Giroux explained his bat debacle to hospital staff. Moments later, doctors began administering rabies post-exposure prophylaxis.
"I got two shots in each arm and four shots directly into my stomach muscles, and then two months later, I was getting follow-up shots every other week," said Giroux. "It was pretty serious, but it was better than the alternative."
While cumbersome and certainly uncomfortable, the shots allowed Giroux to walk away from his bat encounter unscathed.
While most people think of dogs, raccoons or skunks as potential rabies carriers, bats are a major source of the disease in the United States, experts say. And on Thursday, the Centers for Disease Control and Prevention announced that a Mexican teenager had become the first person on U.S. soil to die from rabies after getting bit by a vampire bat.
According to the CDC's Morbidity and Mortality Weekly Report, the 19-year-old man arrived to work on a Louisiana sugar cane plantation in July 2010. After one of day working in the field, he began to experience fatigue, pain in his left shoulder and numbness in his left hand. His condition gradually worsened, and on Aug. 21, he died of rabies. After public health officials interviewed friends and family, they figured out that he had been bitten by a vampire bat in Mexico, 10 days before arriving in the U.S.
"This ... highlights the importance of a global perspective for human rabies prevention and the changing epizootiology of rabies," the Centers for Disease Control and Prevention wrote in the report. "Since 2000, eight of the 32 human rabies cases reported in the United States (including the case described in this report) were acquired from exposures abroad."
Bats Are Major Source of Rabies in U.S.
The rabies virus has an average incubation period of 85 days. In this case, symptoms showed within 15 days.
Once exposed, the rabies virus makes its way to broken nerve endings, then works its way back from the bite site toward the spinal cord.
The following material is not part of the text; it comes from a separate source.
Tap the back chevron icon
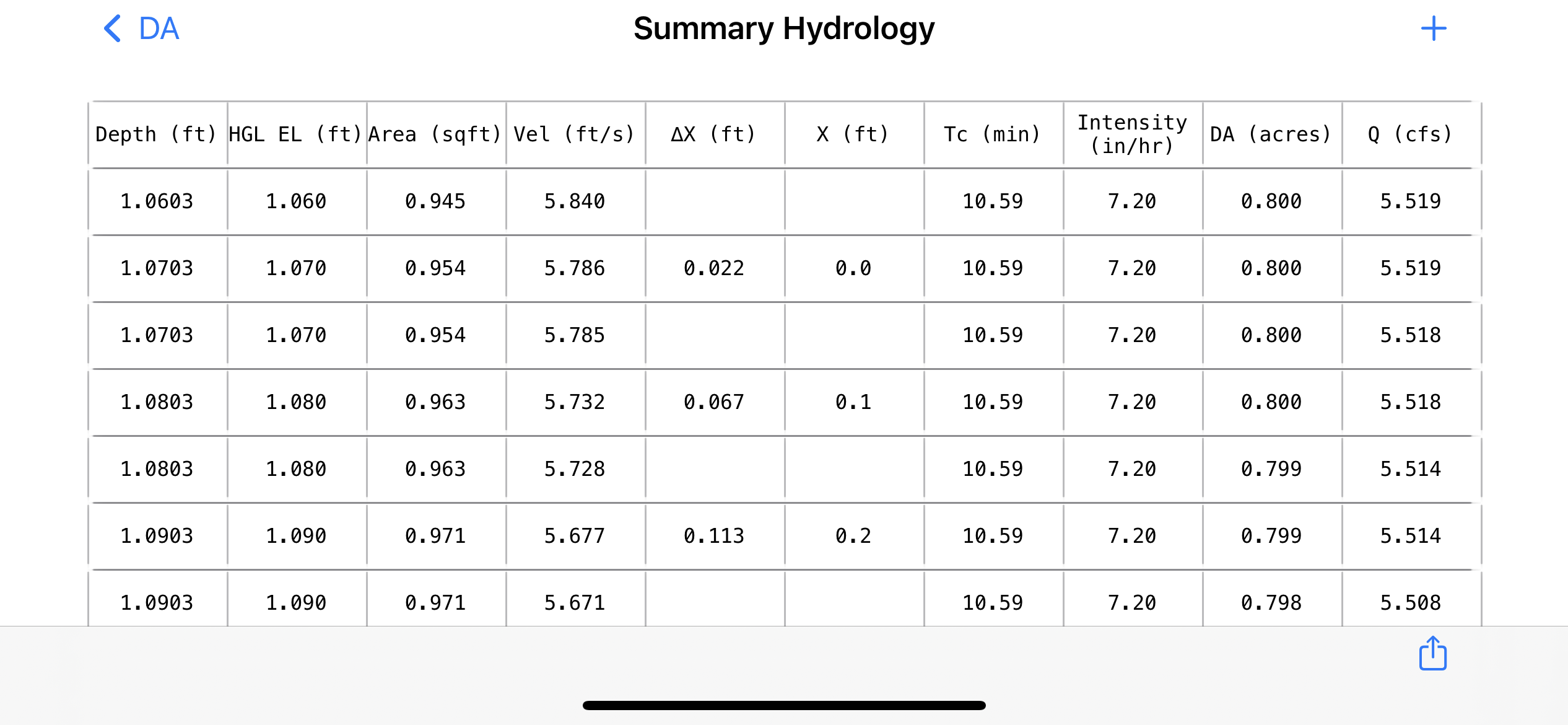This screenshot has height=725, width=1568. (x=112, y=29)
"Once it's in the central nervous system, it attaches to the brain," said Dr. William Schaffner, chairman of preventive medicine at Vanderbilt University Medical Center. "Then there is inflammation of the central nervous system, and a person will get interference in the way they think and eventually lapse into a coma."
Experts say that as soon as exposure to a rabid animal is suspected, it's important to consult a doctor and receive a post-exposure prophylaxis vaccine. The vaccine will prevent them from getting rabies, which is almost always fatal.
"Because the rabies virus takes weeks to incubate, there is time for the vaccine to prevent disease even when given after exposure to the virus," said David Topham, associate professor of microbiology and immunology at University of Rochester Medical Center. "The man's death could have been easily prevented if he'd sought treatment in time."
But as this vampire bat continues to make headlines, it's important to understand that there are bats already carrying the deadly rabies virus in the United States.
In 2009, U.S. health officials tested 30,000 bats from several dozen different species for rabies. Dr. John Williams of the department of pediatric infectious disease medicine at Vanderbilt said that 6 percent, or about one out of 15 bats, tested positive for rabies.
"A lot of times, people don't even recall being bit by a bat," said Williams. "The bites are small and not particularly painful. But even if someone handles a wild bat, they should receive the prophylactic vaccine because bats shed a lot of the virus through urine and other secretions. They don't even have to bite to infect."
In the report, the CDC concluded that vampire bats may expand and migrate because of climate changes.
Will Vampire Bats Travel North?
"Expansion of vampire bats into the United States likely would lead to increased bat exposures to both humans and animals (including domestic livestock and wildlife species) and substantially alter rabies virus dynamics and ecology in the southern United States," the CDC wrote.
But experts said those changes are complex and difficult to predict.
"My concern about invoking climate change as the basis for predicting future increases in human illness is that it's a lot like the medieval clerics' claim that plague would come as a result of human sin: It's apocalyptic, it's irrefutable and it's easily turned into admonitions about individual behavior," said Philip Alcabes, a professor of public health at Hunter College.
"So let me say that expansion of the vampire bats' range might have to do with climate, but if so, it's complex," said Alcabes. "It is not going to depend on whether you recycle newspapers or not."
But he did note that scientists must understand a complex ecosystem when trying to understand an infectious organism.
"What's needed is more environmental monitoring, including information about prevalence of different viruses in various animal species as well as data on land use, weather and so forth," said Alcabes. "This would allow for a richer understanding of how transmission of viruses to humans, as in this unfortunate case, arises from changes in ecosystems."